Your Crisis Can Wait Until Noon



The teenage boy stared at the judge, with a face struggling to hide its emotion but clearly displaying its sadness. For weeks, he had been staying at a residential facility and had been getting in trouble.

In court today, the judge asked a simple yet powerful question – “Tell me what we can do to make your life better.”

            Without hesitation, he answered, “I just want to see my little sister. I haven’t seen her in months, and I need to make sure she’s okay.” 

            So the judge turned to the professionals in the courtroom – there to serve the child’s interests – to hear why this hadn’t happened. Staff at the residential facility explained that they didn’t know the youth wanted to see his sister. The agency caseworker spoke of policies at the facility and logistical challenges that made such a visit difficult.

But the children’s lawyer revealed the dispositive fact of why professionals had allowed this child’s sadness to linger – his sister had been adopted, and thus no one had a legal obligation to facilitate contact, nor did the child have a legal right to see his sister. The signing of the adoption order eviscerated the legal relationship between kin. So why bother arranging a visit?

            This story heightened an increasing concern I have about our work in child welfare – that we’re losing the human element of what we do and aren’t recognizing the real human needs of each child, parent, relative and foster parent who comes before us. While we know that the foundation of our success lies in forming authentic relationships with families – which requires engagement, trust, and listening, all time-consuming activities – our work has been dominated by the need for accountability, data, and outcomes.  

Judges, caseworkers and lawyers are constantly rushing from one task to another, driven by a need to tend to different federal and state reporting requirements. Complying with a federal consent decree. Passing a Child and Family Services Review. Ensuring adherence to Title IV-E requirements. We are in the era of compliance-driven busywork.

Tellingly, the voicemail of one child welfare caseworker I called proclaimed that she doesn’t answer phone calls on Thursdays before noon because she needs to complete paperwork. Your crisis can wait until noon.

            Is this epidemic – the obsession over reporting requirements and accountability – undermining the core of our work?  Take the court hearing at which no one told a mother, who had started drinking again immediately after the recent death of her husband, that they were sorry for her loss.   

Or the time when a foster care worker informed the judge that a grandmother – who had flown from New York to Detroit – to attend the court hearing was just twenty minutes away in a taxi. The judge nodded, then simply proceeded with the hearing. By the time she arrived, the judge had already called the next case. He didn’t want to fall behind.     

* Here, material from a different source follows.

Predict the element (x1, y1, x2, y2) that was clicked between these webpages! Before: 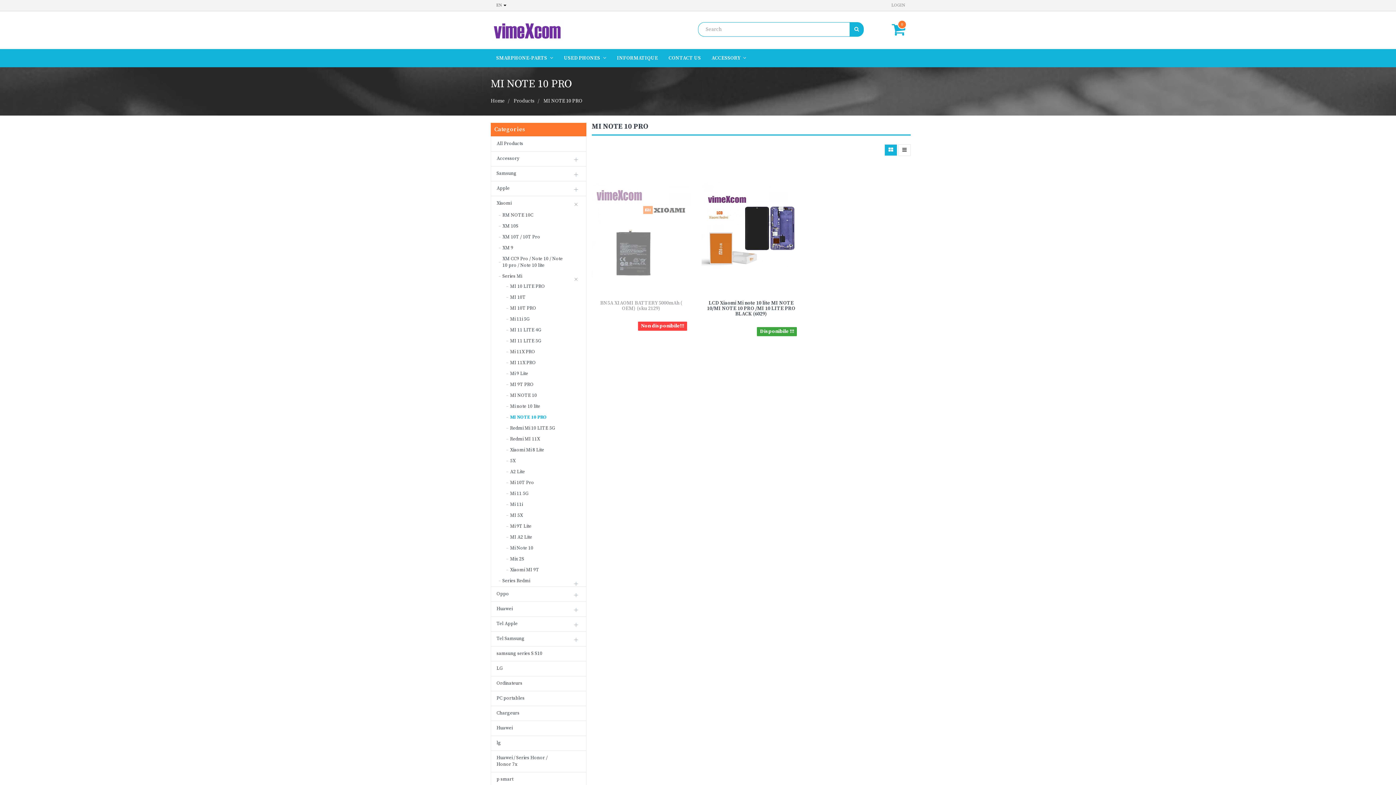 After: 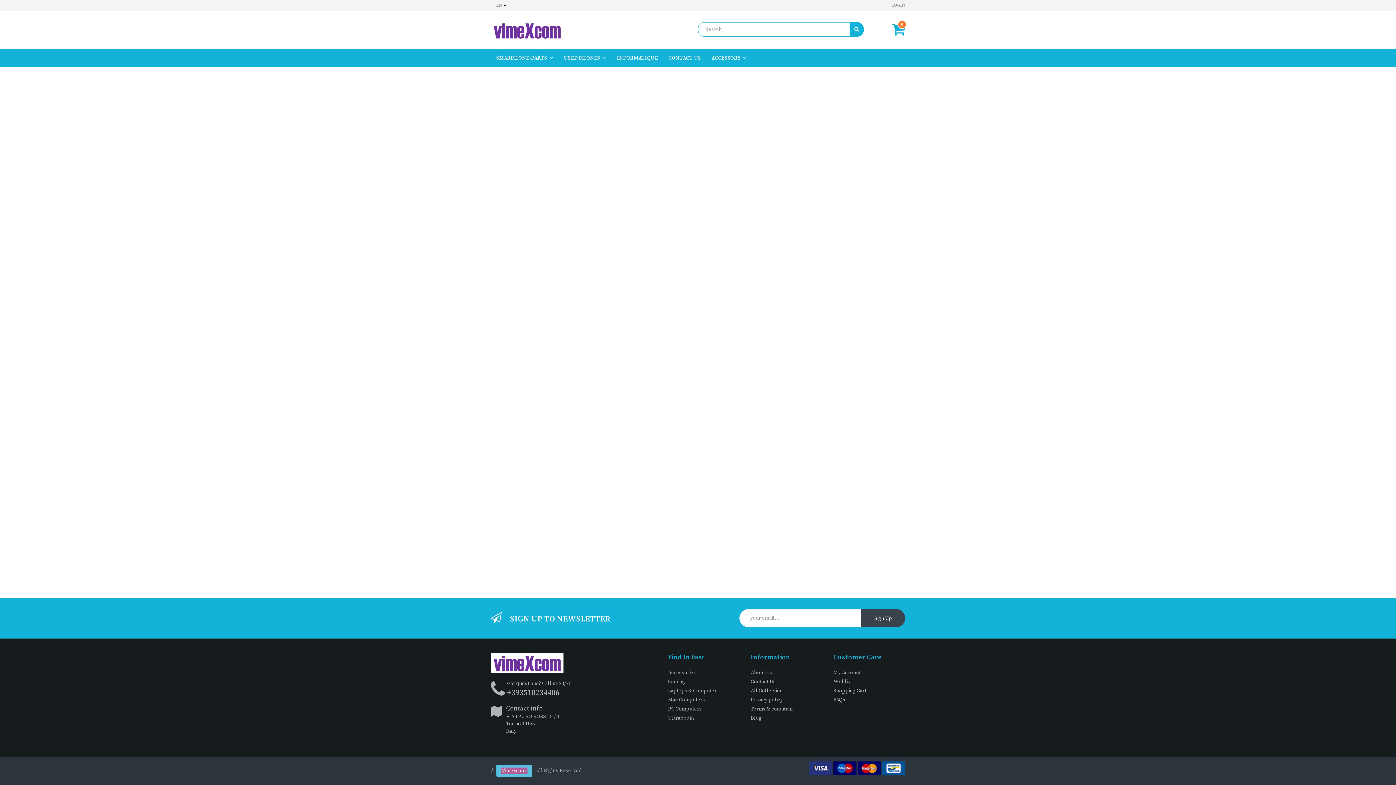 Action: bbox: (490, 97, 505, 104) label: Home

Or the time when no one bothered to tell my client, the mother of a severely disabled child, that her child had died in foster care. When I called her up the morning after his death to offered my condolences, I heard a long pause, followed by primal wailing, lasting what seemed like hours. No one had informed her. Her screams still ring in my ears today.

Will we ever succeed if we don’t stop to recognize and honor the humanity of each person involved in our work?  

It doesn’t have to be this way. We can alter this trend by seeing each family as a unique entity, with its own strengths, needs and emotions that need to be tended to. Listen to their stories. Affirm their emotions. Let them cry, laugh or vent. Acknowledge their loss. And perhaps most importantly, try to see a little bit of yourselves in those that you work with. We’re all much more alike than we think. Consider whether you’d want to be treated in the way we treat families in the system

And when you do, you’ll realize that no, we can’t let their crisis wait until noon.